There is a deep and obvious irony in Dawkins’ constant use of words of agency. In his worldview there is, at least in nature and in the universe, no planning, no design, no invention, no creation, no purpose. Everything has come to be through a long process of chance. Yet throughout the book he constantly softens this harsh reality by borrowing the words of agency and purpose. Why? Could it be that the world just too hard to contemplate without injecting some kind of higher purpose into it? But there is more. Very often he turns to examples or metaphors to explain what he is trying to communicate and, again, almost invariably these examples depend on some kind of agency. So, for example, he will discuss how there came to be so many varied breeds of dog, each descended from the wolf. This may be an evidence of evolution, but if so, it evidences a designer who made the decisions about which breed would have long legs and which would have short ones, which would have big ears and which would have small ones. It was human agency that shaped each of these breeds of dog! How can this then stand as an example of the agent-less, impersonal forces of nature? Again and again he falls into this trap.
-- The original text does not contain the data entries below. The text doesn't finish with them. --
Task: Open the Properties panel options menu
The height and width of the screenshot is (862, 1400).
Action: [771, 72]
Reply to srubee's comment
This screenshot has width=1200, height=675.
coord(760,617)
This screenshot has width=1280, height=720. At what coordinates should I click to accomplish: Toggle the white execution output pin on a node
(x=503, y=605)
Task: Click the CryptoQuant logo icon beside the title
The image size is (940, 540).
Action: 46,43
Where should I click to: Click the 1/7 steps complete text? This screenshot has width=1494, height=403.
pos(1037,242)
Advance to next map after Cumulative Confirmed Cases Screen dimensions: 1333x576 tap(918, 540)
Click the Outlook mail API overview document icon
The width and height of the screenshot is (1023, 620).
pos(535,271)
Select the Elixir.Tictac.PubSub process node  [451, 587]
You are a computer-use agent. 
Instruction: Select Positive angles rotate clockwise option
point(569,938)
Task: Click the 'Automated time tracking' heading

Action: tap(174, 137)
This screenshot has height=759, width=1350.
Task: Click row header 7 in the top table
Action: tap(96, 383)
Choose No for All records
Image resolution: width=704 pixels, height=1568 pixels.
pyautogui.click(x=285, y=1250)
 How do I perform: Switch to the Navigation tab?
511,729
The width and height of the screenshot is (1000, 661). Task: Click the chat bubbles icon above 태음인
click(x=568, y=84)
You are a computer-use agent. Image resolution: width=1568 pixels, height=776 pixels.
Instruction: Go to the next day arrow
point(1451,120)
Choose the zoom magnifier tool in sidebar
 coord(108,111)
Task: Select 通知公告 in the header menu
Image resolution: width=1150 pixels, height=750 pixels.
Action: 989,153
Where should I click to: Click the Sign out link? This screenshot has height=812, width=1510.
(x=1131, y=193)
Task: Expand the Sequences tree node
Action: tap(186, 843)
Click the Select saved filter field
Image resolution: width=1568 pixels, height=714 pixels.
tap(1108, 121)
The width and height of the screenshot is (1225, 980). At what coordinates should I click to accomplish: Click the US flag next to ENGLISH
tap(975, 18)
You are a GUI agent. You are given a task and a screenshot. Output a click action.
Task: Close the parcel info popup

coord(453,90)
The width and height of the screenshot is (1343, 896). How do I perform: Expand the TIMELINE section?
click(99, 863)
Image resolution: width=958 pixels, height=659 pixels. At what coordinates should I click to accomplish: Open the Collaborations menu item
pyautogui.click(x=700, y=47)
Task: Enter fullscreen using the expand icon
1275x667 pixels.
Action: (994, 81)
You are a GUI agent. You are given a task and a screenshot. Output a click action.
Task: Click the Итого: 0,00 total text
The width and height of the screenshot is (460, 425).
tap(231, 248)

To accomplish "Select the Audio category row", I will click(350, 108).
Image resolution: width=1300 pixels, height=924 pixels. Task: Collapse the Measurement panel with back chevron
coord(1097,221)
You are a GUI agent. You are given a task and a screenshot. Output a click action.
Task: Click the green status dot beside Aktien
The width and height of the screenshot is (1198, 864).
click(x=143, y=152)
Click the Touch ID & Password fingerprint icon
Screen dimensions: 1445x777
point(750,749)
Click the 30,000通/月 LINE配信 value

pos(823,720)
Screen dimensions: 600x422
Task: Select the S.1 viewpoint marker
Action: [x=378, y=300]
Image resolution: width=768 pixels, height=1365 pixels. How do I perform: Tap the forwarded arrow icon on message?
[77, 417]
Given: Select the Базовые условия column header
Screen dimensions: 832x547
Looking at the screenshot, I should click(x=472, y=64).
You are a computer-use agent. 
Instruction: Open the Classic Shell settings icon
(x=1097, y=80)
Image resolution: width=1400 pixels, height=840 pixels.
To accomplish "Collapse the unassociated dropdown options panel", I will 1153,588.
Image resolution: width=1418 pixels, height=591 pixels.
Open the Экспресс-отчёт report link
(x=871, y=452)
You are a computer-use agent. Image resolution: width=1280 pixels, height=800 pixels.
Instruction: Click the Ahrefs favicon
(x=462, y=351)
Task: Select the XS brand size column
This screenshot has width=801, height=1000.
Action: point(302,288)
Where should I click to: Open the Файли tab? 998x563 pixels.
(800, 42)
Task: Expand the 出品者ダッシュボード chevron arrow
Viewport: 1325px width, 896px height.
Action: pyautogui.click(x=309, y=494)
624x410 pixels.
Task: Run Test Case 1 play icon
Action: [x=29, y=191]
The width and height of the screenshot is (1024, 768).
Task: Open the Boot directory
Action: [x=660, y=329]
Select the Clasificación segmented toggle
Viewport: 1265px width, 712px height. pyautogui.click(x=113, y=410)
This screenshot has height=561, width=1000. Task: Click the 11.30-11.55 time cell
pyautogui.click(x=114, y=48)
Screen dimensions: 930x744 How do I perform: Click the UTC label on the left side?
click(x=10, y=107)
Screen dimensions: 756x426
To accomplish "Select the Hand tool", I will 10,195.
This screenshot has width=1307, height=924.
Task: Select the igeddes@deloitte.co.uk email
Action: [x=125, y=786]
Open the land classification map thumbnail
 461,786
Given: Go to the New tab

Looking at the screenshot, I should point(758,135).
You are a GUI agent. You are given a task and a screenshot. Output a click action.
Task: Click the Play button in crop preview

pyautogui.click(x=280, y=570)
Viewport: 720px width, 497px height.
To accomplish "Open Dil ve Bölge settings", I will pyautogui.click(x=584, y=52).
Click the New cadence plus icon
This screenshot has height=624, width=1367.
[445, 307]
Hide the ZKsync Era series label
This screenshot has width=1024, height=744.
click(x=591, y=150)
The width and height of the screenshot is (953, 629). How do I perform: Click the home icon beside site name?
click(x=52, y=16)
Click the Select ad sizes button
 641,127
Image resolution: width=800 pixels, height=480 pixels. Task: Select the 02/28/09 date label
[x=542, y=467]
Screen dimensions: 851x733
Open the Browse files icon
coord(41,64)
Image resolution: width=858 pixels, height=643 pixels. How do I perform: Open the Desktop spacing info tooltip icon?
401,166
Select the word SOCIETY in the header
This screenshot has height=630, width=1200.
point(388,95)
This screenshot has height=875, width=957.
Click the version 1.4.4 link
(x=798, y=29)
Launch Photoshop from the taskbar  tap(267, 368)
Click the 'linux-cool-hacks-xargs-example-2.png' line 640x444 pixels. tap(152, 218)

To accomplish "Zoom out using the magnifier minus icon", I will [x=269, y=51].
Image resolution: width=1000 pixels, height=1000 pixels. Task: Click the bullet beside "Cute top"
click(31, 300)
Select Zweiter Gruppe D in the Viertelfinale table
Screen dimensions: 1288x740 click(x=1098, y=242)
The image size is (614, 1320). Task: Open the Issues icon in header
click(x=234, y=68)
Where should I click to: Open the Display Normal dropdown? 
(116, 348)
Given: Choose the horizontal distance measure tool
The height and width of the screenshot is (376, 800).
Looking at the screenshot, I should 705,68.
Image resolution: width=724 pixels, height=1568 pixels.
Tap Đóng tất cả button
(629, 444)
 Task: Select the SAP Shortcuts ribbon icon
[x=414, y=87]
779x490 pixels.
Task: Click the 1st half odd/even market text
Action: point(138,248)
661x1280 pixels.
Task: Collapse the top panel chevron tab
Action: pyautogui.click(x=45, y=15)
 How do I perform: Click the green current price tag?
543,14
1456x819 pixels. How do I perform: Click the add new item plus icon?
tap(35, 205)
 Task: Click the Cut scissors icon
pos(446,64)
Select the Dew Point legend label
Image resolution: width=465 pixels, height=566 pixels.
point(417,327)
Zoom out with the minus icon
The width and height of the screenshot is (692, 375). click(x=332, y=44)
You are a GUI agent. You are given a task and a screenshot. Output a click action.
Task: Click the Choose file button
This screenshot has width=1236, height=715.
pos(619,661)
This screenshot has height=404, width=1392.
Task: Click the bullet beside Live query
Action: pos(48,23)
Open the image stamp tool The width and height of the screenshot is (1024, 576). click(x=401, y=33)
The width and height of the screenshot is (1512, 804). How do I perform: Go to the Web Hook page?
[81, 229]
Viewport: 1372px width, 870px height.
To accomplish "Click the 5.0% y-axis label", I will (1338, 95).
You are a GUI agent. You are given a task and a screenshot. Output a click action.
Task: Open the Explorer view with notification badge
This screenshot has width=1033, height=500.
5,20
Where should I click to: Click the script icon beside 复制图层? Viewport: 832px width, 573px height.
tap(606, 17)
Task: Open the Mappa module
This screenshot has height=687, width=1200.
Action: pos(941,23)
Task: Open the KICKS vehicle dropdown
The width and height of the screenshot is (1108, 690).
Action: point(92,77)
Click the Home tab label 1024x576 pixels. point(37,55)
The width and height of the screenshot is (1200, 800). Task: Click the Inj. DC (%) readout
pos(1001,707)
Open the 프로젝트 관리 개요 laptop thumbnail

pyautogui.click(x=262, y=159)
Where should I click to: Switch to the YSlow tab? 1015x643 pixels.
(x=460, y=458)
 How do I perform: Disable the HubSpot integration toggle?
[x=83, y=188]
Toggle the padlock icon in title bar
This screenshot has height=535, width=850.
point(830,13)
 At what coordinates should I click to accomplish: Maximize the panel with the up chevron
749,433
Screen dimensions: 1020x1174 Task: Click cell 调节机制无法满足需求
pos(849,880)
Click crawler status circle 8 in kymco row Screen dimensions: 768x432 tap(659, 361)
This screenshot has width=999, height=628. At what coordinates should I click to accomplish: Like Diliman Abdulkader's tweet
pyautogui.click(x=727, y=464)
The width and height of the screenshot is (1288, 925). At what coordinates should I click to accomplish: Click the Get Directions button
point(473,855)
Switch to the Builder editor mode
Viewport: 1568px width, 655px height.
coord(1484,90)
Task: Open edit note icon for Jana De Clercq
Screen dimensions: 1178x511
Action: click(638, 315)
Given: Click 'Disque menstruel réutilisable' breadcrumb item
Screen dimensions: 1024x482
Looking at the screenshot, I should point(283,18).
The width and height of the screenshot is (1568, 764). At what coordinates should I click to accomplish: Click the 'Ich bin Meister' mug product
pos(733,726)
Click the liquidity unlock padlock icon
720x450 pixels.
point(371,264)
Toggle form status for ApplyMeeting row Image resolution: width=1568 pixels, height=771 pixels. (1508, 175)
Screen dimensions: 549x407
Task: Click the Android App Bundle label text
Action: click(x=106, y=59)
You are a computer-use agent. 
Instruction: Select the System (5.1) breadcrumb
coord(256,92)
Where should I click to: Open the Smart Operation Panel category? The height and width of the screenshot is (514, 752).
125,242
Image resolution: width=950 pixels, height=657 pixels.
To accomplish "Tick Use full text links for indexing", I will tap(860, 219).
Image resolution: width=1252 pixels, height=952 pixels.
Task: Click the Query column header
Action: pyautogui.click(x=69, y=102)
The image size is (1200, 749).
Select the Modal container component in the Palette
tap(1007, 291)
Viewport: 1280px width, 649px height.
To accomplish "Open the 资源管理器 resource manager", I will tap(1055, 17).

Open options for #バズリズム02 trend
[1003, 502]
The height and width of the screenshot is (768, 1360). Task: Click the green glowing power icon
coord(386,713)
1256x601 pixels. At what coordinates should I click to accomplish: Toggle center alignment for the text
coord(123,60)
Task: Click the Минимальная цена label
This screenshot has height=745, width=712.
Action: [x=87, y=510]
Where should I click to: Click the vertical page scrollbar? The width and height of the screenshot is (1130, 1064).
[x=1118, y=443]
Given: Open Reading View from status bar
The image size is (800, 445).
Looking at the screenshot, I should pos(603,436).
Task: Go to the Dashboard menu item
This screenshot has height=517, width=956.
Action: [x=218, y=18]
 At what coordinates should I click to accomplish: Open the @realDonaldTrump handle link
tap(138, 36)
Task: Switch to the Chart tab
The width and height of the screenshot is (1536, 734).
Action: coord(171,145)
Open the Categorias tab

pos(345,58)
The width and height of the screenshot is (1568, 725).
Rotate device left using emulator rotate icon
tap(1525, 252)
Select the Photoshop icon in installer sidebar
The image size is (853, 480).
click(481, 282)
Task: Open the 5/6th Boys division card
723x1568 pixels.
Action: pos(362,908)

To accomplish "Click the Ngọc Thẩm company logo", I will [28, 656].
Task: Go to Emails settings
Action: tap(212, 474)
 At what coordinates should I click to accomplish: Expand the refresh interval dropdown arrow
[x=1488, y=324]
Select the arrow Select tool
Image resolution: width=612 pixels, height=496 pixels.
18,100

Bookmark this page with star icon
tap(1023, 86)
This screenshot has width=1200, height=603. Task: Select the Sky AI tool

All this caused me to reflect on how cold, how stark the world would be without some kind of agency. A scientist can conjure up in his mind ways of describing the world without God, but he has a lot more trouble explaining it. Design seems to scream for a designer, elegance for agency. Even Dawkins cannot deny that the world gives the appearance of design; so his task is to prove that the most obvious explanation is not the correct one. I would challenge Dawkins in his future books not to use this cop out, not to say photosynthesis was “invented” by bacteria more than a million years ago. This is an unfair condescension that perhaps just proves that he cannot maintain his line of reasoning with any kind of consistency. Always he denies a designer, yet so often he perhaps-inadvertently invokes one.

In this book I see the importance of what we can call worldview—the way each of us understands the world, the way each of us interprets all of life. Dawkins’ worldview demands that there is no God and that everything came to be without the assistance or oversight of a designer. Not surprisingly, then, everywhere he looks he sees evidence to support his presuppositions, just as a Creationist looks to Creation and sees evidence of God. If I go out hunting for bigfoot, convinced of his existence, I will inevitably find evidence to support my theory. I will find vague footprints and half-eaten meals, each of which will prove to me that I am hot on bigfoot’s trail. My presuppositions shape my conclusions. So this book shows me again that it is impossible, or near-impossible, to overcome our worldviews.

This book shows that Dawkins is still angry, still shocked that anyone could be so hopelessly confused as to believe in God and to doubt naturalistic evolution. In fact, he refers to such people as “history-deniers,” people who see the evidence, spit on it, and turn instead to their comfortable old deities. “No reputable scientist disputes it,” he says, but of course he would use circular logic to define a reputable scientist. He would never admit that a scientist could be reputable and deny evolution. Here we have the same old Dawkins. Sure he tries a new approach, but ultimately it is more of the same.

Is there value in reading The Greatest Show on Earth?. I am inclined to think that there is, at least for some people. I find it useful to read books written from an opposing viewpoint since they provide a very natural “check” for me. They help me wrestle with not only what I believe but how I express what I believe. This book gave me a lot to think about in that regard. And, though Dawkins insisted that the unbiased reader will close the book convinced of the validity of evolution, this was not the case for me. Then again, does the unbiased reader even exist? We’ve already shown that Dawkins is far from unbiased himself.